L'imaginaire, si essentiel à notre existence, est fascinant, non seulement parce qu'il est un moyen d'évasion, de « divertissement » à la
Blaise Pascal, mais aussi parce que d'une certaine façon, il donne corps et réalité à beaucoup de nos angoisses, de nos fantasmes, de nos espérances parfois. La littérature de l'imaginaire abonde d'oeuvres où ces deux aspects cohabitent, à la fois dans une cohérence extrême, et dans une porte ouverte sur l'irrationnel le plus échevelé.
Bernard Werber est un de ces auteurs qui placent leur oeuvre sous cette double égide : des romans grands public, qui « racontent une histoire » (et souvent même plusieurs histoires simultanées), et en même temps une mise en lumière de grands thèmes philosophiques qui traversent notre époque et qui sous-tendent nos sentiments et nos sensations, nos croyances, et également toutes les zones d'ombre de notre esprit, les couleurs du rêve et du cauchemar.
Bernard Werber qualifie son oeuvre de « philosophie-fiction », et son premier roman «
Les fourmis » en est l'illustration pleine et entière.
Il y a plusieurs histoires dans «
Les Fourmis » : tout d'abord une parabole animalière, comme il en est tant paru en science-fiction depuis que le genre existe : une société animalière plus ou moins calquée sur le genre humain. Sauf qu'ici la société des fourmis existe par elle-même : extrêmement organisée, dense, hiérarchisée, elle a ses codes et ses lois. Et son histoire. Nous suivons le destin de plusieurs d'entre elles, elles portent toutes un numéro, à part la reine qui a un nom propre. Nous suivons ainsi les aventures de 103683e, une fourmi rousse « soldat », 327e, qui en donnant l'alarme va déclencher toute l'histoire, 56e, qui va l'aider et sera fondatrice d'une nouvelle cité, etc. La deuxième histoire, qui se déroule en parallèle de la première avant de la rejoindre dans la dernière partie du roman, concerne des humains : Jonathan Wells (le nom n'est pas innocent, c'est un clin d'oeil à
H.G. Wells), est un ancien serrurier, qui a peur du noir, et qui se trouve malgré lui embarqué dans une aventure étrange : neveu d'un oncle plutôt bizarre, il hérite de sa maison et se voit obligé de descendre dans une cave pour le moins insolite pour ne pas dire inquiétante. Pour relier ces deux thèmes narratifs, l'auteur distille des extraits de «
L'Encyclopédie du savoir relatif et absolu », oeuvre d'Edmond Wells, testament énigmatique du feu tonton bizarre.

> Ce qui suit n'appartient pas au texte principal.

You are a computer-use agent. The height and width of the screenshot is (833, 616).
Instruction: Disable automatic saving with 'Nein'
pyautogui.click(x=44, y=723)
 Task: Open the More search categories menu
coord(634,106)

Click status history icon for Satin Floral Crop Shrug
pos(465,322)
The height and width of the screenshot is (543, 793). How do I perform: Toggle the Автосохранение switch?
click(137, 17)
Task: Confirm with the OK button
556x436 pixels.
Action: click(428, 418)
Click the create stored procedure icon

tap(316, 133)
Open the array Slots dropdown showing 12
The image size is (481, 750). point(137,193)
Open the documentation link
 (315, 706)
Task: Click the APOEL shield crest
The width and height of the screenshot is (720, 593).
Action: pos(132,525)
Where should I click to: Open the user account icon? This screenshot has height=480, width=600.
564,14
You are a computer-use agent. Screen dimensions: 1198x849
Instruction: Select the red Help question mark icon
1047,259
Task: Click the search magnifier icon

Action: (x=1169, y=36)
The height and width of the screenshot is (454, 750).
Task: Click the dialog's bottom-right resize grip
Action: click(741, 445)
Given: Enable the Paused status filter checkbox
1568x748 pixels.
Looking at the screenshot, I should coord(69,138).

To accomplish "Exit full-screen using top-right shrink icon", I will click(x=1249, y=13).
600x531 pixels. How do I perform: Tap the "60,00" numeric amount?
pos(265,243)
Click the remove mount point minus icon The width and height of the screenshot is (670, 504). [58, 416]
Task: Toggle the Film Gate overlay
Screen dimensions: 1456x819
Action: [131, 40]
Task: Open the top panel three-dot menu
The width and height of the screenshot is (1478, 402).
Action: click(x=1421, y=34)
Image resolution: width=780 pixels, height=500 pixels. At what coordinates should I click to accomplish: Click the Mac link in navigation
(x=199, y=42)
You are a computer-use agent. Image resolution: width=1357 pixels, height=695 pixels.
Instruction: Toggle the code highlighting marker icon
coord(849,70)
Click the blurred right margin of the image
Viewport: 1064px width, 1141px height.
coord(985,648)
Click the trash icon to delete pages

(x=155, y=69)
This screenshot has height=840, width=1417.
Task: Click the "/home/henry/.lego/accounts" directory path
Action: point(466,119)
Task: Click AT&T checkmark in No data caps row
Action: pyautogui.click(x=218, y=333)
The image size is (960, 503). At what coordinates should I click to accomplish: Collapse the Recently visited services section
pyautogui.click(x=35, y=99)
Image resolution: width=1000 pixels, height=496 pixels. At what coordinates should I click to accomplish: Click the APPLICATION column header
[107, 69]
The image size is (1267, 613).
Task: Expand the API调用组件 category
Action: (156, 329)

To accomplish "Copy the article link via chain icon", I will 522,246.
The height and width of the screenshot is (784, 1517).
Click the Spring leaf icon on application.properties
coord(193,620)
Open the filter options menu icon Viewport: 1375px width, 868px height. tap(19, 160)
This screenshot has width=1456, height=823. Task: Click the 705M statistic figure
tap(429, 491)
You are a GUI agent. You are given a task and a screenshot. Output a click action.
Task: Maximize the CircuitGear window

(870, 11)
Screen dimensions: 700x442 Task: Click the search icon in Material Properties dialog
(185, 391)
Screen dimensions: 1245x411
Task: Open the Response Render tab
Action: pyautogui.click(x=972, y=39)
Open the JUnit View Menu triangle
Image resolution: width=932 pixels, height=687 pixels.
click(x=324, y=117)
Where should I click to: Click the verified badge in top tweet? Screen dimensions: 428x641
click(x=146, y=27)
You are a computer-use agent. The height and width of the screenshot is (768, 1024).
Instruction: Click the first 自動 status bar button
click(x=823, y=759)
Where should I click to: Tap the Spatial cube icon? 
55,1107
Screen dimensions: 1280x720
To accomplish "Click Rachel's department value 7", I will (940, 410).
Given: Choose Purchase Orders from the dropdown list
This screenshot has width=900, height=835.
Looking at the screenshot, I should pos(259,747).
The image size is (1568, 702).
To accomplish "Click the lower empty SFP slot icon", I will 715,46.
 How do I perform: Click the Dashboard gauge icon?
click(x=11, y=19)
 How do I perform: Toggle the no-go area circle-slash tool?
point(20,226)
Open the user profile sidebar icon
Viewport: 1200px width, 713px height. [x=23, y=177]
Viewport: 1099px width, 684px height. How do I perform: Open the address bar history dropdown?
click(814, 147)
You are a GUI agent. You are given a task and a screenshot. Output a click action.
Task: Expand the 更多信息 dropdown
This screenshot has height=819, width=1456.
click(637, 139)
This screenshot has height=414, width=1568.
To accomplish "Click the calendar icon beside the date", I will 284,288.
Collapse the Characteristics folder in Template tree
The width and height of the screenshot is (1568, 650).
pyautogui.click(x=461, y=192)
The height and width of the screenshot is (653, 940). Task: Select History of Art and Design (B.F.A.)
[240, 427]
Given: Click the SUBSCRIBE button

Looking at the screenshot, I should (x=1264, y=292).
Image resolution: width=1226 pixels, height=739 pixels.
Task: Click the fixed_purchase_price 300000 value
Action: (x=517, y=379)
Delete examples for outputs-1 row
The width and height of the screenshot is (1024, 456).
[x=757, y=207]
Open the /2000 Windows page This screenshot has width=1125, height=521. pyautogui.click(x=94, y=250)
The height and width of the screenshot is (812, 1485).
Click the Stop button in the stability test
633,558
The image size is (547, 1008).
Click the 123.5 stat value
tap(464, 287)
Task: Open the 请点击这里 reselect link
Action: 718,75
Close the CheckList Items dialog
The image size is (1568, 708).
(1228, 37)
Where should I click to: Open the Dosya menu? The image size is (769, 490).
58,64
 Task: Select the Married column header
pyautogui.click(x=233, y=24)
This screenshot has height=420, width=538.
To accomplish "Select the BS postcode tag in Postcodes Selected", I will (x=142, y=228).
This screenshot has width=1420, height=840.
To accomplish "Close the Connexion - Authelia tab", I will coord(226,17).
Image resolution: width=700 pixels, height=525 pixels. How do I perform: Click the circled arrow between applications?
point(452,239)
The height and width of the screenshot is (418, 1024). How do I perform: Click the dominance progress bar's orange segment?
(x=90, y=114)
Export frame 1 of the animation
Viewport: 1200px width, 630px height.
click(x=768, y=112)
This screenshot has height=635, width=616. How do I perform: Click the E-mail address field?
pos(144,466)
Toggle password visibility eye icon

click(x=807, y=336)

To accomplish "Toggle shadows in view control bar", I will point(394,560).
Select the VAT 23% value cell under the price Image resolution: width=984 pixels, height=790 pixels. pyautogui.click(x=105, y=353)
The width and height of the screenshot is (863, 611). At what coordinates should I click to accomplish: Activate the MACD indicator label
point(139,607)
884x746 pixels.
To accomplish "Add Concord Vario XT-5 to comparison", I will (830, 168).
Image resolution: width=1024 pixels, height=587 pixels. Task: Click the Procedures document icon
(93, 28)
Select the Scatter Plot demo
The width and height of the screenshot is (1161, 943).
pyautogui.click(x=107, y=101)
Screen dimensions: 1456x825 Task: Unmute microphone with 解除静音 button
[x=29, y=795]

Avec une intrigue aussi complexe (je vous fais grâce des sous-histoires qui, chez
les fourmis comme chez les humains, racontent des pans de vies tout aussi palpitantes que l'histoire principale) on pouvait craindre que l'auteur s'emberlificote dans des considérations oiseuses et se mélange les pinceaux dans sa narration. Il n'en est rien, car il fait preuve d'une construction extrêmement soignée (il a déclaré s'être inspiré de l'architecture de la cathédrale d'Amiens) et son talent d'écriture fait le reste.
Et pour être fidèle à sa définition de « philosophie-fiction » il aborde, par le biais du roman, plusieurs grand thèmes qui lui tiennent à coeur : la naissance, la vie et la mort d'une société (grâce à une documentation très précise et très prenante sur
les fourmis), la communication entre les êtres (qu'elle soit physique ou mentale), la lumière et l'obscurité, un regard aigu sur les principes de vie et de mort, et très important également, la quête.
Un grand roman de notre temps, dont on peut à l'infini déchiffrer les mystères. Remarquablement écrit et passionnant d'un bout à l'autre. Même si vous avez horreur des bestioles.